At the European level, the main policy driver related to the energy use in buildings is the Energy Performance of Buildings Directive (EPBD, 2002/91/EC). Implemented in 2002, the Directive has been recast in 2010 (EPBD recast, 2010/31/EU) with more ambitious provisions. Through the EPBD introduction, requirements for certification, inspections, training or renovation are now imposed in Member States prior to which there were very few. All EU countries now have functional energy performance certification (EPC) schemes in place.

A general description of the current status of buildings in tertiary sector contains data on typical buildings structure typologies in Slovenia and buildings specifics according to their building technology. Quantitative data of energy and heating sources, energy consumption and status of energy related systems, as well as potential for energy savings and application of pilot technologies from EMILIE project are collected for five the most typical types of buildings in tertiary sector like schools, hospitals, public administrative buildings, hotels and shopping centres.

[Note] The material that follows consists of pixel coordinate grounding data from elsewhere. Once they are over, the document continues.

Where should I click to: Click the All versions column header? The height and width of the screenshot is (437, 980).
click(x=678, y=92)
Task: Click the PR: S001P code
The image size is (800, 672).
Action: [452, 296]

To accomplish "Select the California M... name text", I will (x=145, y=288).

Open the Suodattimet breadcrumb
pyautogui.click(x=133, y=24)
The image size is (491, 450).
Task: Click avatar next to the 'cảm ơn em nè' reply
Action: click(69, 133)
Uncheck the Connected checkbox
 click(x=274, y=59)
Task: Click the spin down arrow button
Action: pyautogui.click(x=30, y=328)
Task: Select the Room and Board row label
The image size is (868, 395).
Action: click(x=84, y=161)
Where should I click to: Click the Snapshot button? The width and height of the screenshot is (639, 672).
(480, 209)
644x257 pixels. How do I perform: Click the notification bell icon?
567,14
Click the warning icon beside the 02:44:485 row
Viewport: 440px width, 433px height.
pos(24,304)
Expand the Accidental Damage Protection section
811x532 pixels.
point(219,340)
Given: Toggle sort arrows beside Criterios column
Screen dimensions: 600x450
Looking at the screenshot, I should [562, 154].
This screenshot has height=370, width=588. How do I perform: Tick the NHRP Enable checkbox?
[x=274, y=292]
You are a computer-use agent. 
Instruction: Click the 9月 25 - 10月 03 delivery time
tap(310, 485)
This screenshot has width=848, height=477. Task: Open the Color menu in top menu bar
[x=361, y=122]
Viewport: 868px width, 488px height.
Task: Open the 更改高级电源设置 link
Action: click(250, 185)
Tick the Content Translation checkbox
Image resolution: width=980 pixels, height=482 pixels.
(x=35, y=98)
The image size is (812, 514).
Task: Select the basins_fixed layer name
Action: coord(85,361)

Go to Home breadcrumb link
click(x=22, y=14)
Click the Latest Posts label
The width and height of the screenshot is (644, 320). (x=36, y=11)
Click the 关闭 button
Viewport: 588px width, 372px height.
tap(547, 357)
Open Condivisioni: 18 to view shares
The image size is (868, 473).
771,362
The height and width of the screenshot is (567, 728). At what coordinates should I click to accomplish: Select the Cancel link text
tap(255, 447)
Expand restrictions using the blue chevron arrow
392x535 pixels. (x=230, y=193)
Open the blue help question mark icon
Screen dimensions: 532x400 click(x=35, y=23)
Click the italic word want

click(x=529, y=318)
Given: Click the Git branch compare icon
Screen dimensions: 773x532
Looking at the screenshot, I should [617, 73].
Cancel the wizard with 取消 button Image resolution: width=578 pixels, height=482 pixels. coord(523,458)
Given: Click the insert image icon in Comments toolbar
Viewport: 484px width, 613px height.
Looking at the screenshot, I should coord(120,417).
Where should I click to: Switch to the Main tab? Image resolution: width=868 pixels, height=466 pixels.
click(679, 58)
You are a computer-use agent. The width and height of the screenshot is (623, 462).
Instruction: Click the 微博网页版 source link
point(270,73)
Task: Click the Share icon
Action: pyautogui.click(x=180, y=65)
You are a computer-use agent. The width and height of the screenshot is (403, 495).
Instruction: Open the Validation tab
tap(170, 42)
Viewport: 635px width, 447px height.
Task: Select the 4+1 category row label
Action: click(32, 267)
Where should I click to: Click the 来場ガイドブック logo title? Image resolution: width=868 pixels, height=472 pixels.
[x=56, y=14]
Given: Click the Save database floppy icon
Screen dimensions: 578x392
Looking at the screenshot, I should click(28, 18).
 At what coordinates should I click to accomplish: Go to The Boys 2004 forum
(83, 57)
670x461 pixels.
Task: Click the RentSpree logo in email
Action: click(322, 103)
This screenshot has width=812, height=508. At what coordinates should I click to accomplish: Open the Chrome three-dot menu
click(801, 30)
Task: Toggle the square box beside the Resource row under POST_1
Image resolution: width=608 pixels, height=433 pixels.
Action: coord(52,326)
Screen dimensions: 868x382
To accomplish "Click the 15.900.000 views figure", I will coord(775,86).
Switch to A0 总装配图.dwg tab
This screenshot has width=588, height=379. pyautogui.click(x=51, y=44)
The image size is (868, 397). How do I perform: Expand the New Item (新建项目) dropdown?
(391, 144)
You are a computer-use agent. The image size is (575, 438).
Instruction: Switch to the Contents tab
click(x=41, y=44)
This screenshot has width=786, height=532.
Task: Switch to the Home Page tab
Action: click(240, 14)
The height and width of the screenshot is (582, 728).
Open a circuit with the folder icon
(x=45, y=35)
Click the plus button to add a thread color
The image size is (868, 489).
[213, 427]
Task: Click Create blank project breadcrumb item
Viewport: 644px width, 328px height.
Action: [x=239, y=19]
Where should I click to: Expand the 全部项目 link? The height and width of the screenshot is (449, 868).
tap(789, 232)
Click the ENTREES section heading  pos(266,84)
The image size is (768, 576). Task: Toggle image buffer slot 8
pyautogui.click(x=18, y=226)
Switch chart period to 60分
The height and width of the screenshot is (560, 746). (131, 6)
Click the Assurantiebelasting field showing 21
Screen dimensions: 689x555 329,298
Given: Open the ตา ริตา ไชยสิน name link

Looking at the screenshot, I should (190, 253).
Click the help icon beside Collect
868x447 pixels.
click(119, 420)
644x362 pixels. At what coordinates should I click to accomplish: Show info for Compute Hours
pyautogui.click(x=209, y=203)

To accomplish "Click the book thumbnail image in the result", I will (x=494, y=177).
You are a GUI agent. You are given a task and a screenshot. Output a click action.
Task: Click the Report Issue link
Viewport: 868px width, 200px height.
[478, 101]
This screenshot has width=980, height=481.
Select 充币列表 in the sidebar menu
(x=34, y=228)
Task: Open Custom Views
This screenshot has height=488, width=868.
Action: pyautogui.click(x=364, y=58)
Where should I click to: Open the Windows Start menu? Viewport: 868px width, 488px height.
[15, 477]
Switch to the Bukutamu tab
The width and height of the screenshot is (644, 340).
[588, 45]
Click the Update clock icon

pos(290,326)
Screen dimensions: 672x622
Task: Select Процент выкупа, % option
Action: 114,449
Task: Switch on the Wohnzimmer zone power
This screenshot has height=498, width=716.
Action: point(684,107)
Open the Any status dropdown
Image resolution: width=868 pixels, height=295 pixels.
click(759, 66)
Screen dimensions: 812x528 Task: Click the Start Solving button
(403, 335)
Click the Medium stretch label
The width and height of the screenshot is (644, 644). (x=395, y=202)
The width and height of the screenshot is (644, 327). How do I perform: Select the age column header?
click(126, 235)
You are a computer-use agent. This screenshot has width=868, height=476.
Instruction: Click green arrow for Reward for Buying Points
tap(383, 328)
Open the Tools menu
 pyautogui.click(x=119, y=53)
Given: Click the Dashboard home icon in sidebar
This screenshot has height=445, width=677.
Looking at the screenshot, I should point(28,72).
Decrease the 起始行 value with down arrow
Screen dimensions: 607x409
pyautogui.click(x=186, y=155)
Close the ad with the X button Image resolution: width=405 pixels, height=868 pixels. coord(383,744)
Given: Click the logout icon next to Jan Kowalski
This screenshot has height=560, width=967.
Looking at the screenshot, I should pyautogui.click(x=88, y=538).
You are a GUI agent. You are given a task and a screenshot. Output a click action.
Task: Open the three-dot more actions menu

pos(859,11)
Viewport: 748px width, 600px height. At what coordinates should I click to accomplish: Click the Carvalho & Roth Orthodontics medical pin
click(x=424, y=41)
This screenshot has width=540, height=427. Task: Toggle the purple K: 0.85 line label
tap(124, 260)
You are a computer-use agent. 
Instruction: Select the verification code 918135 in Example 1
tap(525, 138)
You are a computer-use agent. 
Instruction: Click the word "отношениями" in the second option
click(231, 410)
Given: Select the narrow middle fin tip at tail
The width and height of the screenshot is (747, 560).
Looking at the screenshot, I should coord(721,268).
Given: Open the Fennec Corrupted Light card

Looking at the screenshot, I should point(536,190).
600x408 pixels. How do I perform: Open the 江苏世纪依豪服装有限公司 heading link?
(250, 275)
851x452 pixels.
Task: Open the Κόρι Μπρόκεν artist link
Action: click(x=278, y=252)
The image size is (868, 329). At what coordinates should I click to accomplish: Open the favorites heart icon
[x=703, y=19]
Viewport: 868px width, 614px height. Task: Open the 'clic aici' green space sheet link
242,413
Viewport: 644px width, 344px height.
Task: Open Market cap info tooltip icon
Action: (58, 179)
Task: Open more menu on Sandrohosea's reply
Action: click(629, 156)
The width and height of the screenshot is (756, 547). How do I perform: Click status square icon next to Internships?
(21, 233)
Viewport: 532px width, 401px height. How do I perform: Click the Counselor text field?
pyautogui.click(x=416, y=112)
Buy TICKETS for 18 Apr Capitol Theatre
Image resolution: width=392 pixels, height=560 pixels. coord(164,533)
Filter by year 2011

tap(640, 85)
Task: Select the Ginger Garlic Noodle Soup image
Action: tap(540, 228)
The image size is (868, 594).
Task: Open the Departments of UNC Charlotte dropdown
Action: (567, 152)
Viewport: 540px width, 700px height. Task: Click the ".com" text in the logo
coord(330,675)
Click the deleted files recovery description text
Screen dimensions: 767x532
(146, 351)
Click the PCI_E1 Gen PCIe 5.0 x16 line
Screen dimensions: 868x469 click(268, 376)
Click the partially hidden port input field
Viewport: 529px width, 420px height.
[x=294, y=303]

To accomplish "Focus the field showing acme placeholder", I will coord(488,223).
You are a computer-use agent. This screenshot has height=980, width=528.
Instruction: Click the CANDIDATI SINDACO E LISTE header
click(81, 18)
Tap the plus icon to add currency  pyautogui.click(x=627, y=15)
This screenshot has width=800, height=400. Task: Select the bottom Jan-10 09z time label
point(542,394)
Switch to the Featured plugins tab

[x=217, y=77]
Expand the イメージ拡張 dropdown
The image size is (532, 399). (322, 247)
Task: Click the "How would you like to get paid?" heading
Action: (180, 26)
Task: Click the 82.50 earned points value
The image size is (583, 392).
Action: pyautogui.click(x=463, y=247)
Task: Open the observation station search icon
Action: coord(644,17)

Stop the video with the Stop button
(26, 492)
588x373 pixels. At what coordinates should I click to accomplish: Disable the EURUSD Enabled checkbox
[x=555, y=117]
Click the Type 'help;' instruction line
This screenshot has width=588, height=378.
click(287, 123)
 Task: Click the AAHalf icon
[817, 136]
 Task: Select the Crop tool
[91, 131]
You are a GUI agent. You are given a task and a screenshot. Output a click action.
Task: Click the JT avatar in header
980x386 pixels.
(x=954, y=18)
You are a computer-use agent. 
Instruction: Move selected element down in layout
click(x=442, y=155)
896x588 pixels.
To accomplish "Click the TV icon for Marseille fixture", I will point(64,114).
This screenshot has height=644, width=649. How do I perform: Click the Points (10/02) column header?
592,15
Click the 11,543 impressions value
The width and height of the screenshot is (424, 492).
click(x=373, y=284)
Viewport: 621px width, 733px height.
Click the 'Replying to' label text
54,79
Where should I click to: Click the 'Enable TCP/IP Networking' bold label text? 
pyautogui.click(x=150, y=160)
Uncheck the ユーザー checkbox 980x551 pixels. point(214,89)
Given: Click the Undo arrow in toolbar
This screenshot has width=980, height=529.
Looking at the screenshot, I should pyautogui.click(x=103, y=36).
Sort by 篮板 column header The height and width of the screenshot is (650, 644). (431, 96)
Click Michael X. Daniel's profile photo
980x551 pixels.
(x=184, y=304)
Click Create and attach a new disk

In addition to this, general analysis and assessment of the potential for tertiary building energy refurbishment is elaborated.

The following case study was created based on the above mentioned regional survey carried out as part of the EMILIE project. Special focus is dedicated to studies and sources of data on energy consumption in buildings and related legislation, standards and supporting mechanisms, as well as an updated overview about the key tertiary sector buildings energy needs, status and potential for energy refurbishment.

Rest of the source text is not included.